Borman’s photographs are also sublime; though small in scale, her images of the water mounted on aluminum, taken as she swam through the ocean in Mexico, loom against the lens of her camera and so against the viewer. Much like a diver preparing an eye mask with spit, Borman licked the lens of the camera to maintain clarity in the images. In the title of the show, Borman is kai, the Hawaiian and Japanese term for the ocean. She lived in Hawaii until the age of eight, when her military family’s peripatetic existence brought her to other areas of the United States. This biography, and fact that water truly links all, abolishes the geographical boundaries of her photographs. In the show, the Mexico images are paired with larger photographs of Irish kelp. This is her link to Kerrane; the two artists collaborate in summer programs with art students in Ireland. The kelp images, like the Mexico photographs, picture surprising landscapes. Strings and clumps of kelp pile against clouded blue skies, becoming mountains rather than palm-sized mounds. As the artist says, it is “just a little disarming.” The images are meditations on the epic nature of the smallest moments, but they are also records of the artist’s examination of personal history and place. These documents of familiar things from unfamiliar standpoints suggest the delightful newness that can be found in a different vantage point of the mundane, as well as sameness among differences.

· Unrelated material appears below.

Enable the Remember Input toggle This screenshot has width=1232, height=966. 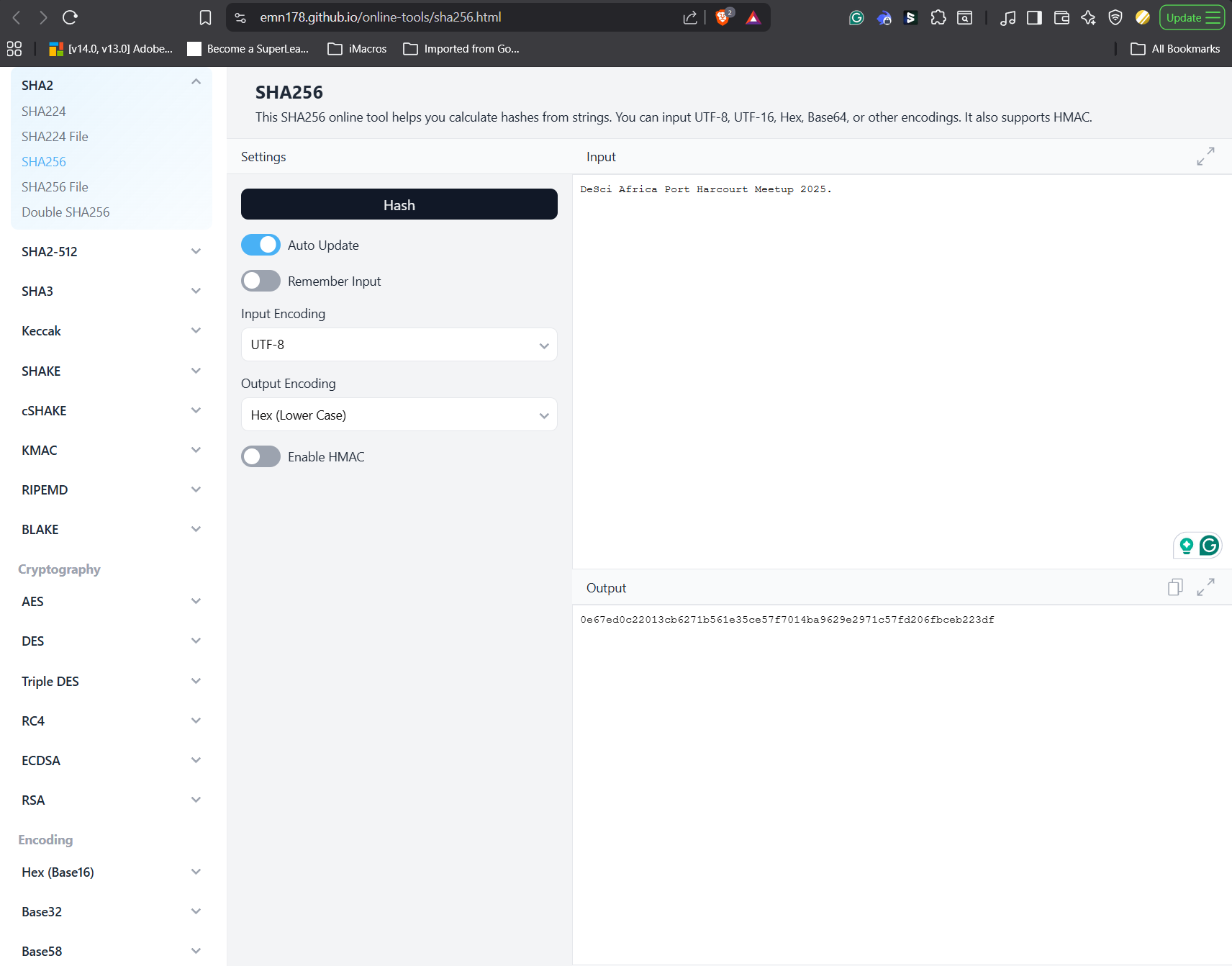click(x=261, y=281)
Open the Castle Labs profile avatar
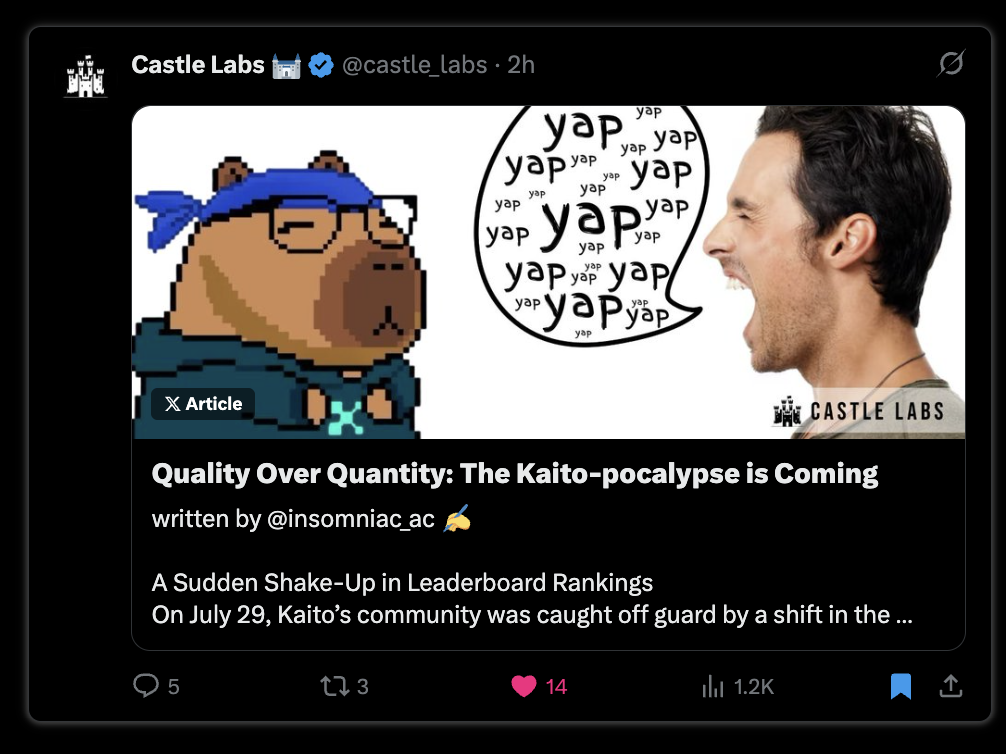The image size is (1006, 754). click(x=86, y=76)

The sea links and cools the distant continents that delicately float on the hot crust of the earth - though separate, they are always touching. It is the symbol of the unconscious, ripe for exploration, both familiar and unknown. It is a fitting metaphor for the lives and work of these three women, who have found each other through chance, and who explore their individual memories and histories in the context of each other’s art in this series of exhibitions. Like the water, the ideas remain constant, though the way the work reveals itself will always change.